7 Ocak 2013 Pazartesi

Olmak, Sahip Olmak, Varolmak ve Varlık

Yapmaya giden yol, olmaktan geçer.” Lao Tzu
İnsan ne olduğuyla değil, neye sahip olduğuyla meşgûl bugün. Toplumsal statülerin ve rollerin bireydeki karşılıkları düşünüldüğünde bu daha iyi anlaşılacaktır. “Ben neyim?” sorusuna postmodern dünyada hangi kalıplar içinde bir cevap verilebiliyor? İnsan olmak, anne-baba-evlat olmak, bir işle meşgûl olmak gibi en çok dillendirilen yanıtların tamamı bir aidiyetten çok, sahiplenmeyle vurgulanıyor: İnsanlığın bir parçası değil “haklara sahip” bir birey, ailenin mensubundan çok “düzene sahip” ebeveyn ya da çocuk, bir meşgâlenin icracısından çok “bir işe sahip” çalışanların dünyası bu. Türk, Kürt, Acem… bile değiliz; evrenseliz ama belirli bir kültüre, dile, etkileşime sahibiz.

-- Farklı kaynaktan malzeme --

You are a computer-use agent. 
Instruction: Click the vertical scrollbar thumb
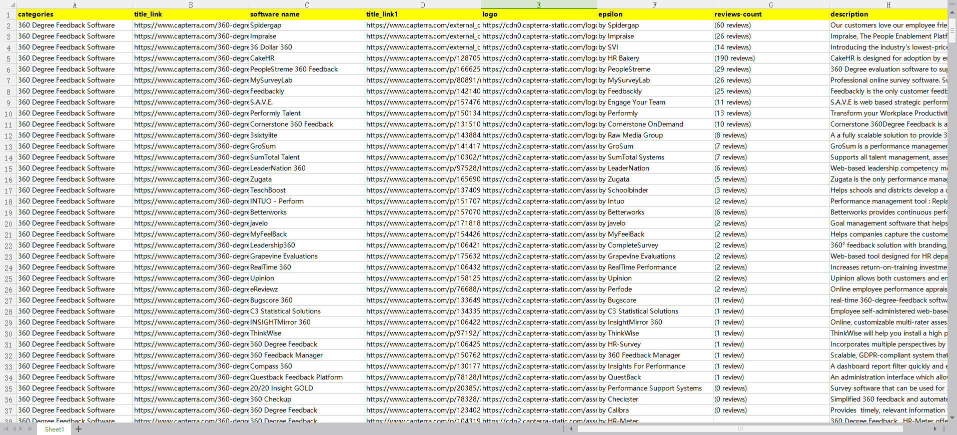[x=952, y=31]
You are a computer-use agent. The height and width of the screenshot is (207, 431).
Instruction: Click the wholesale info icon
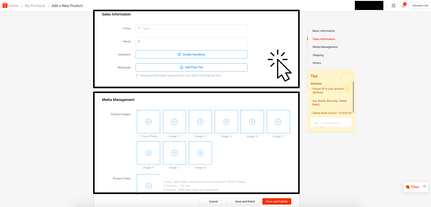tap(138, 75)
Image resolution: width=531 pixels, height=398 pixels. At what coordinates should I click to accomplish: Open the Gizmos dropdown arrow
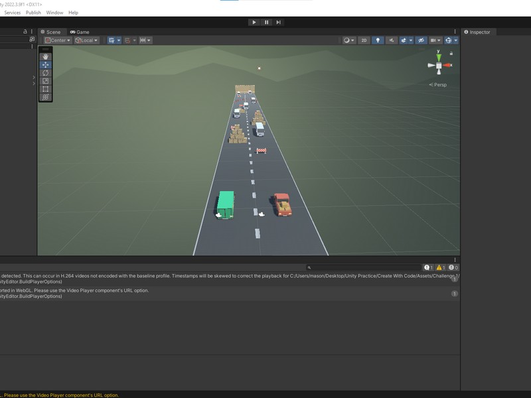coord(456,40)
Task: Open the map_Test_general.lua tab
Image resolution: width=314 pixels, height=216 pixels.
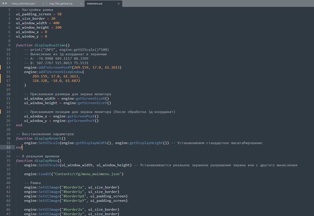Action: 62,3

Bugün sahiplenme güdüsünün en temel varlık meselesine kadar götürülebilmiş olması ve insanın kendini bir aidiyetle değil mülkiyetle izah edebilmesi, tersyüz edilmişliğinin en bâriz delilidir. İster Bilgi çağı, ister postmodernite, ister postendüstriyal çağ diyelim, zamanımıza ne ad verirsek verelim onu, söz konusu temel varlık sorunsalı içinde ele aldığımızda özneye ilişkin anlamlandırma gayretinin hükmüne saplanıyoruz. Zamanı ben ya da biz ile tanımlıyoruz. Bildiklerimiz hayatımızda kritik bir yer tuttuğu için, bilgisiz bir hiç olacağımız için Bilgi çağı diyoruz. Mevcût şartlarımızı, imkânlarımızı sağlayan bir modernitenin uzanımında yaşadığımız için postmodernlikten söz ediyoruz. Tüm yaşantımız seri üretime bağımlılıkla anlam kazanıp şekillendiği, bunun dışında yok olacağımız için postendüstriyal dönemde yaşıyoruz. Yerellik, küyerel bütünlük, öznellik ve kişisel gelişim en önemli hâllerimiz. Yaşadığımız döneme ait baskın ve meşrû iktisâdî düzenin ferdiyetçiliği öne çıkarması, kamuya ait işletmelerin çağdışı diye nitelenip özelleştirilmesi, siyasal sistemde azınlığın çoğunluktan daha çok vurgulanması, insanın kendiliğinden özel olmasının yetmeyerek tercihleriyle özelleşmesi gibi sosyal vakıalar, bu öznelliğe ilişkin varlık duyumsamalarının çeşitlemeleridir. Sıradan olmak ve alelâde bir hayat tarzı en büyük korkumuz. Özel günlerimiz, özel ilişkilerimizin, özel hayatımızın ve belli bir dalda uzmanlaşmış özel kişiliğimiz doyumsuz bir güç sağlıyor bize. Biz değil de özel olmak vasfı daha özelleşiyor. Bunu sağlayabilmenin yolu da soyut yahut somut bir şeylere sahip olabilmekten geçiyor: Bir yaşam tarzına, bir eşyânınya, bir düzene, bir inanca, bir fikre sahip olmak… Peki ne olduğumuza, neye sahip olduğumuzla mı karar verebiliriz? Kimliğimiz, kim olduğumuz eşyânın bizle beraber yansıyan izleniminde mi gizlidir? Sarı Mercedes meselâ, kim olduğumuzu örtebilir ya da bize bir kişilik atfedebilir mi?